A range of UTM and ATM challenges could frustrate the introduction of urban and advanced air mobility services according to a report “Scientific Assessment for Urban Air Mobility” by the International Forum for Aviation Research (IFAR), which includes NASA, DLR and NLR.
“Concept of Operations (ConOps) have been under development around the world from both industry as well as ANSP organizations; these ConOps require harmonization for international operations while also allowing for regional adaptation,” say the research bodies.
There is also a lack of consensus over UAM communication, navigation, and surveillance (CNS) functional requirements. “Once UAM CNS functional and performance requirements are agreed upon and standards are developed, technology assessment and development activities may be initiated,” says the IFAR. “The low-altitude interference-rich environment of urban airspace poses unique challenges that may require novel solutions unique to this industry. Cybersecurity becomes a critical concern once remotely-piloted operations are permitted.”

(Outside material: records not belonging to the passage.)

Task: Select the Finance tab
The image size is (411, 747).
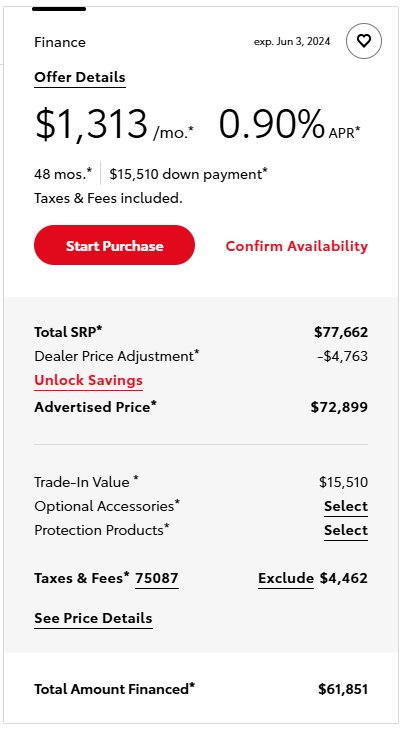Action: click(60, 42)

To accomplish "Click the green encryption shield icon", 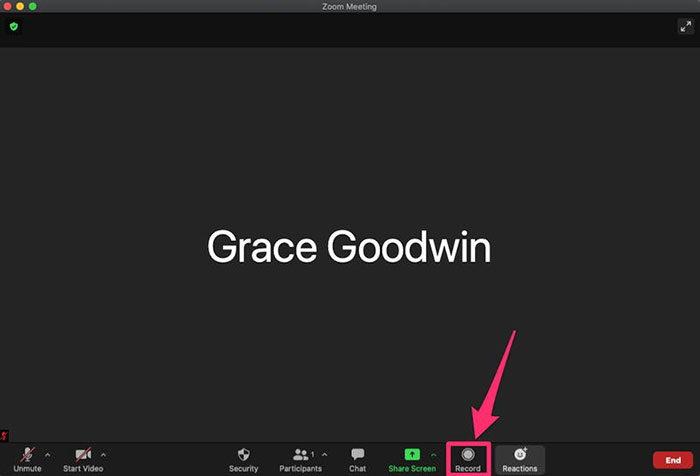I will click(14, 26).
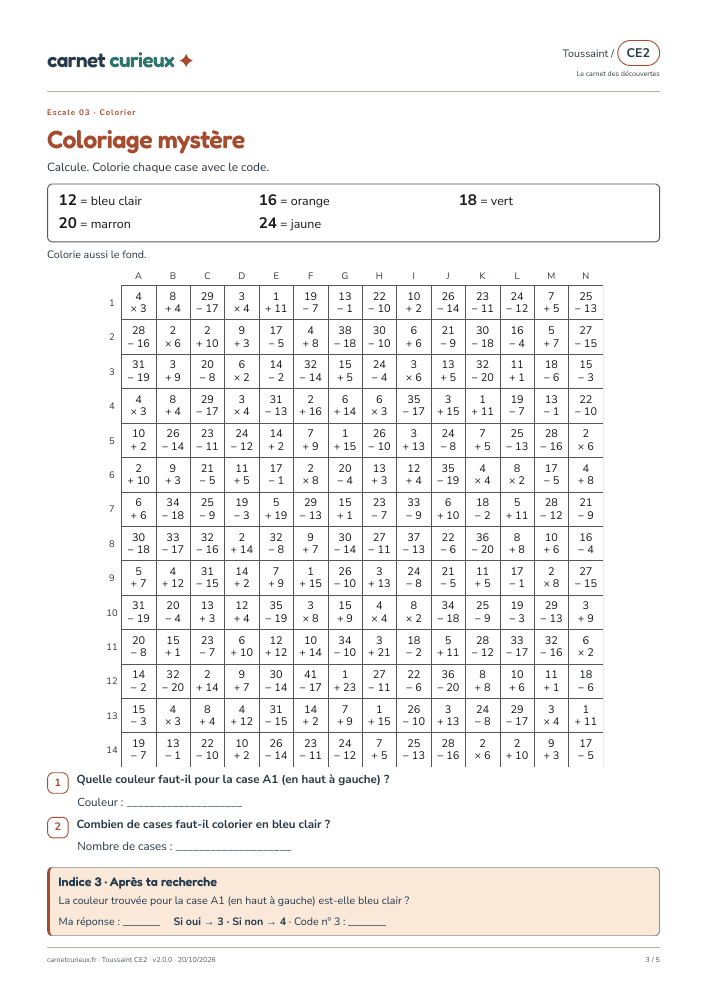
Task: Click the circled number 1 question badge
Action: [x=57, y=783]
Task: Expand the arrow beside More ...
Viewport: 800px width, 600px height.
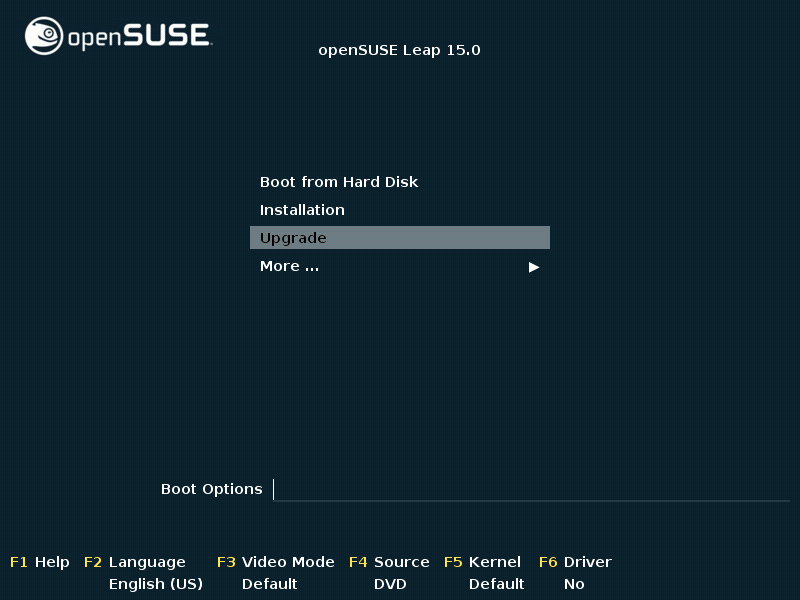Action: (534, 267)
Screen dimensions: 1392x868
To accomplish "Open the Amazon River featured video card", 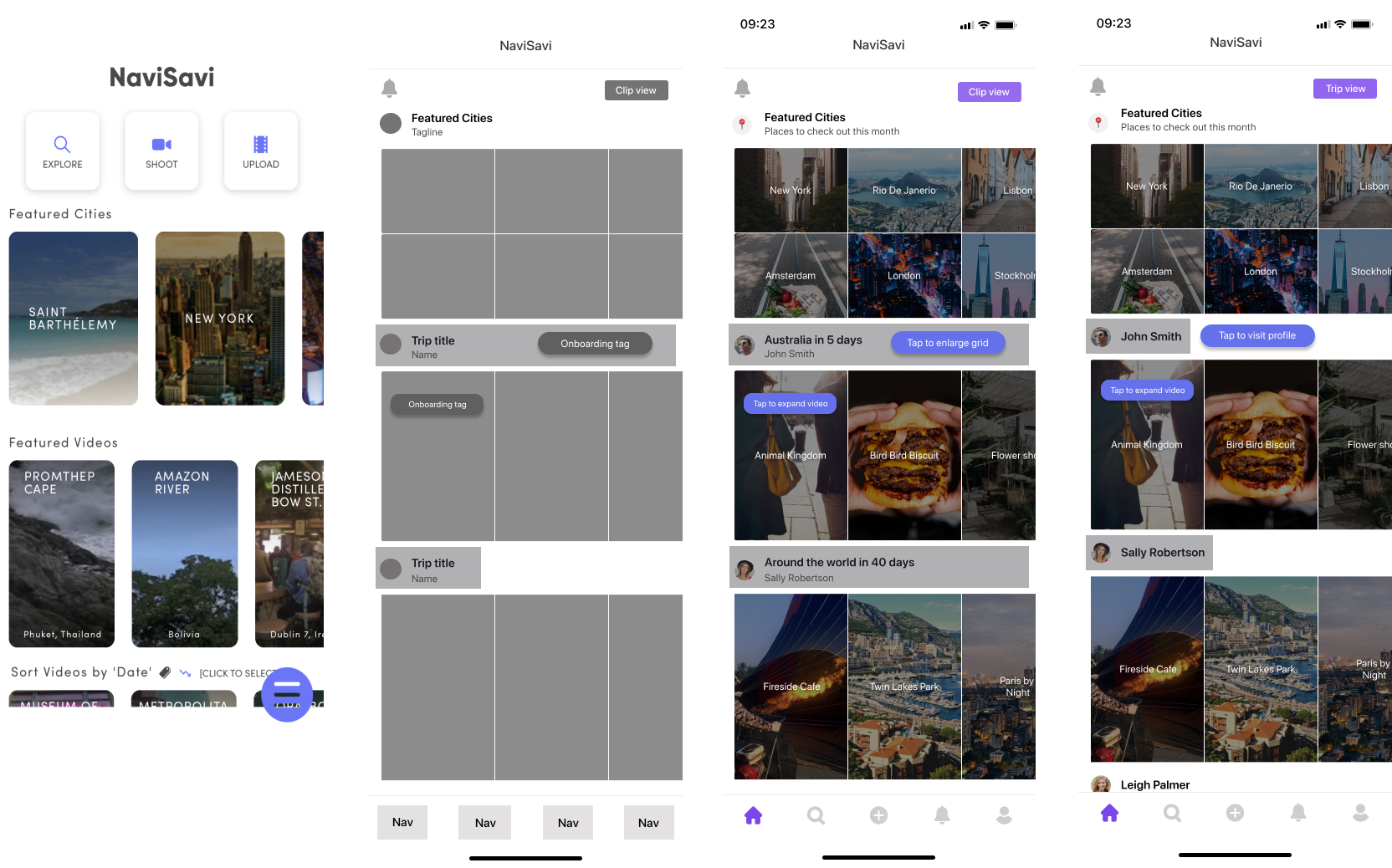I will 184,554.
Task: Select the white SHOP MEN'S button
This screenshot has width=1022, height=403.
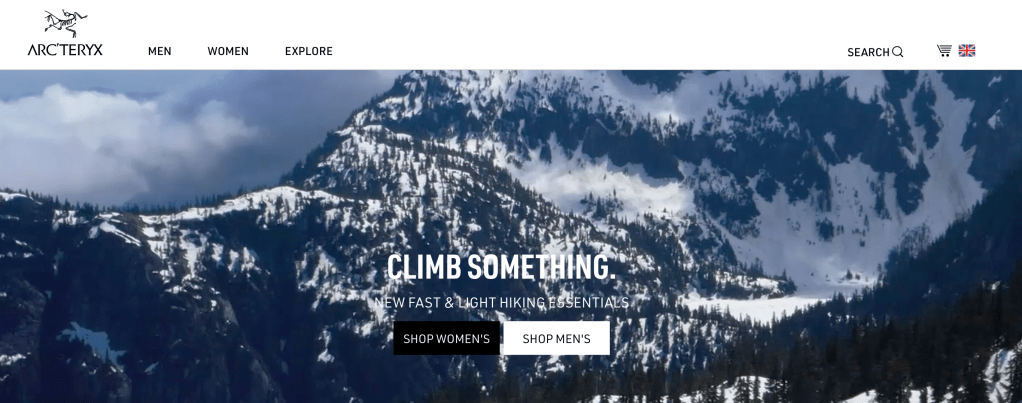Action: pyautogui.click(x=557, y=338)
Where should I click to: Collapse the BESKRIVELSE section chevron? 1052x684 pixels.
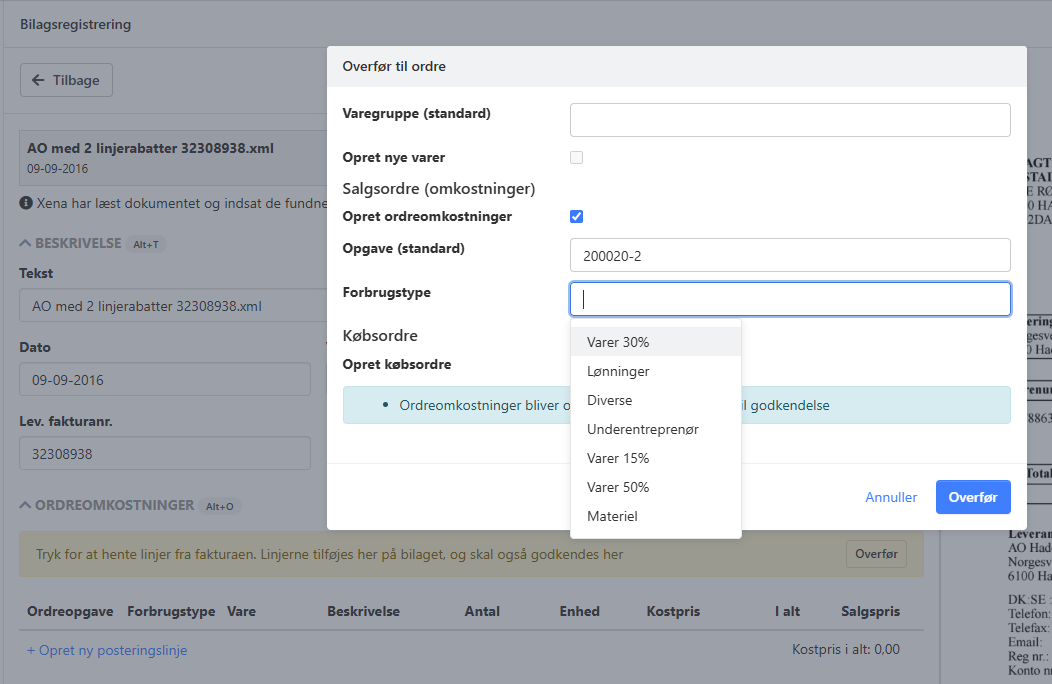(26, 244)
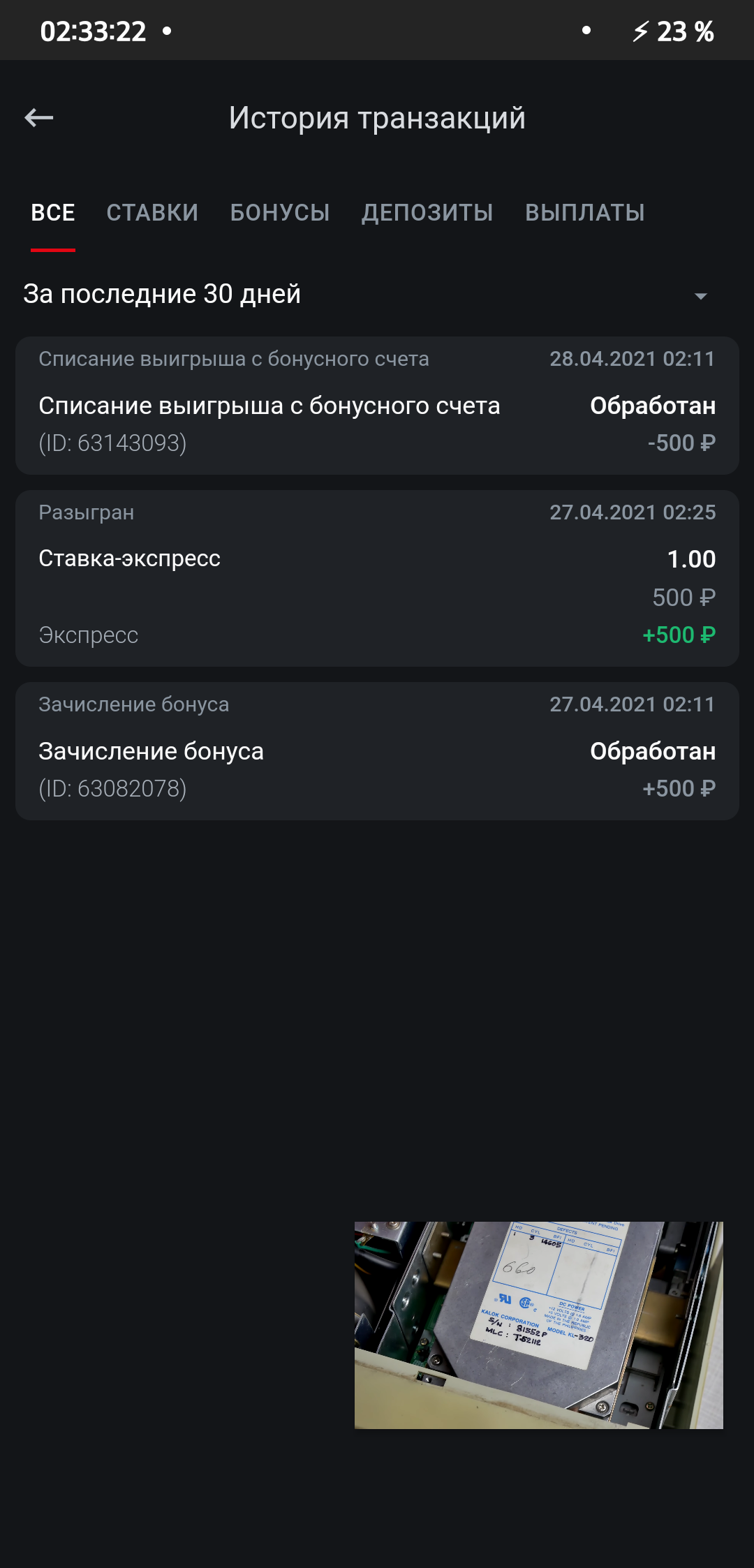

It also notes that adverse weather is expected to challenge AAM flight stability.
“Sensing or characterizing weather at a higher resolution within micro-environments of urban settings (due to the sensitivity of AAM to smaller-scale weather patterns and onboard sensors) to enable nowcasting of weather effects, and range estimation will be needed for decision making by the system or the operator. Standardized technologies, vertiports, and operational capabilities along with development towards universal definitions, AAM assessment methods, and weather effects will support safe operations.”
The report was published in March this year but made public at the Paris Air Show.
Philip Butterworth-Hayes reporting from Paris Air Show 23.